The rebellious right-wing populist movement driven by Sarah Palin has grown into a wave so powerful that neither Democrats nor Republicans know exactly what to do with it.

He’s young, has an attractive wife and adorable children, he’s an outstanding speaker, his audience is a significant minority population in the United States — and his name isn’t Barack Obama. Marco Rubio is being celebrated as the conservative answer to America’s first African-American president and he was just elected as one of Florida’s senators. The son of Cuban refugees, fluent in Spanish, personifies the real power of the Tea Party. That sometimes reactionary and often anarchic protest movement that exists without central leadership and profits from unemployment and dissatisfaction with “big government” supports not only Marco Rubio but also the Libertarian Rand Paul, one of Kentucky’s newly elected senators.

Rubio and Paul will become the first Tea Party representatives in the U.S. Senate. The 47-year-old Paul has no previous political experience and had gained some notoriety with his criticism of the anti-discrimination legislation of the 1960s. He questioned the law barring a restaurant owner from refusing to serve African-Americans. His father, Ron Paul, is also well known for his two unsuccessful runs for the presidency advocating radical market freedom.

About half of the candidates supported by the Tea Party were successful in their quest for seats in the Senate, House and state capitols. Sarah Palin, the conservative icon of the protest against Obama’s policies, actively campaigned for Paul. She also supported Nikki Haley, the 38-year-old daughter of immigrants from India, who was elected governor of South Carolina, the first female Asian-American governor of a state. Palin did not actively campaign for Rubio in Florida, on the other hand, so it is likely both states would have gone Republican without Tea Party involvement.
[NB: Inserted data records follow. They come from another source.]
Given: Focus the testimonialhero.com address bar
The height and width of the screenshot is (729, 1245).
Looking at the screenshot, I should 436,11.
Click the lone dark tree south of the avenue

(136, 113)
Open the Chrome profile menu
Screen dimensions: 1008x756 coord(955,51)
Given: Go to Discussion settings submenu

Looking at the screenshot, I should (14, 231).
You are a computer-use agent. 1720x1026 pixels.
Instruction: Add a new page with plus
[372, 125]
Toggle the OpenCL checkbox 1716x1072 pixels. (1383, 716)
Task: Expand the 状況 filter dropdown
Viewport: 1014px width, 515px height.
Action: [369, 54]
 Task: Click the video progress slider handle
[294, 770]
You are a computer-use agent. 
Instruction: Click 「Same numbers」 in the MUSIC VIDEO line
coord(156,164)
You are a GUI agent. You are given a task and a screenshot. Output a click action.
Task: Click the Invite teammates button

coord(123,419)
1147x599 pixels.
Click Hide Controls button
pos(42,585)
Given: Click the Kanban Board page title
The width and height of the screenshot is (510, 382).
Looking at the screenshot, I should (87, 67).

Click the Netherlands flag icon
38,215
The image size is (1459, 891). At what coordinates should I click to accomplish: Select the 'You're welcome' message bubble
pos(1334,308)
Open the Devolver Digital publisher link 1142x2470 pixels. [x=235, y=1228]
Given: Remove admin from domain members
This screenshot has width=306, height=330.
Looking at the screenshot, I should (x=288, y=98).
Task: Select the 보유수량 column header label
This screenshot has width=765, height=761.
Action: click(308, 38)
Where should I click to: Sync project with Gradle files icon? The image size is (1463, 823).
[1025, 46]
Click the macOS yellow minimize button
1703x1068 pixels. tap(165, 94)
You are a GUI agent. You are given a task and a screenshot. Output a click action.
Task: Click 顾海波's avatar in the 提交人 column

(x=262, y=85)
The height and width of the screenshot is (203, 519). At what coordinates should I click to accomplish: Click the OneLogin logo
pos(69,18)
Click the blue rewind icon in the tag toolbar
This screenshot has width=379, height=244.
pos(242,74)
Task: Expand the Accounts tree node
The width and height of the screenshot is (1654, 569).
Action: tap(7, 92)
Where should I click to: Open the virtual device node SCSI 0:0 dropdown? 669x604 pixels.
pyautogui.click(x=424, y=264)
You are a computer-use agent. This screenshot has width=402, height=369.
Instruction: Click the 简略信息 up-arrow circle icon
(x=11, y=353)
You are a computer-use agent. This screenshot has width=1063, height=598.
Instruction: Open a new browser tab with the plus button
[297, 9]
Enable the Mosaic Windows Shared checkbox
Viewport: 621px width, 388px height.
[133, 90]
Palin, who quit her job as governor in July 2009 and who only functions as a perennial whip for the Tea Party, is accused of having power with no responsibility. The limits of her personal power were also made apparent Tuesday.

Triumph and defeat are close neighbors in the populist tea party. While Republicans suffered mainly due to the overwhelmingly negative image of George W. Bush’s presidency and the Wall Street crash, they would not have done so well had it not been for the energy generated by the Tea Party protest movement. But the GOP’s taste for tea alienated Republican moderates and resulted in the loss of Senate seats considered safely Republican, so it wasn’t just Barack Obama who had to swallow some bitter electoral medicine. The second biggest loser in this election was Sarah Palin. Obama and Palin both currently appeal only to minorities in their respective parties. Both actively supported candidates who lost, perhaps because of that support.

Palin supported Joe Miller in his run for the Senate from the state of Alaska and he beat the Republican incumbent, Lisa Murkowski in the primaries. Murkowski then ran as a write-in candidate. While final results are not yet in, it appears she will beat both Miller and the Democratic candidate, Scott McAdams, in the general election.

But the Tea Party will continue to set the pace for the Republicans. Despite some spectacular wins in the midterm elections, the renewal of this conservative party has only just begun. The potential candidates for the presidency in 2012, a group that includes the new superstar Marco Rubio, will decide whether or not the strategy of just saying “no” to Obama will result in concrete policy changes.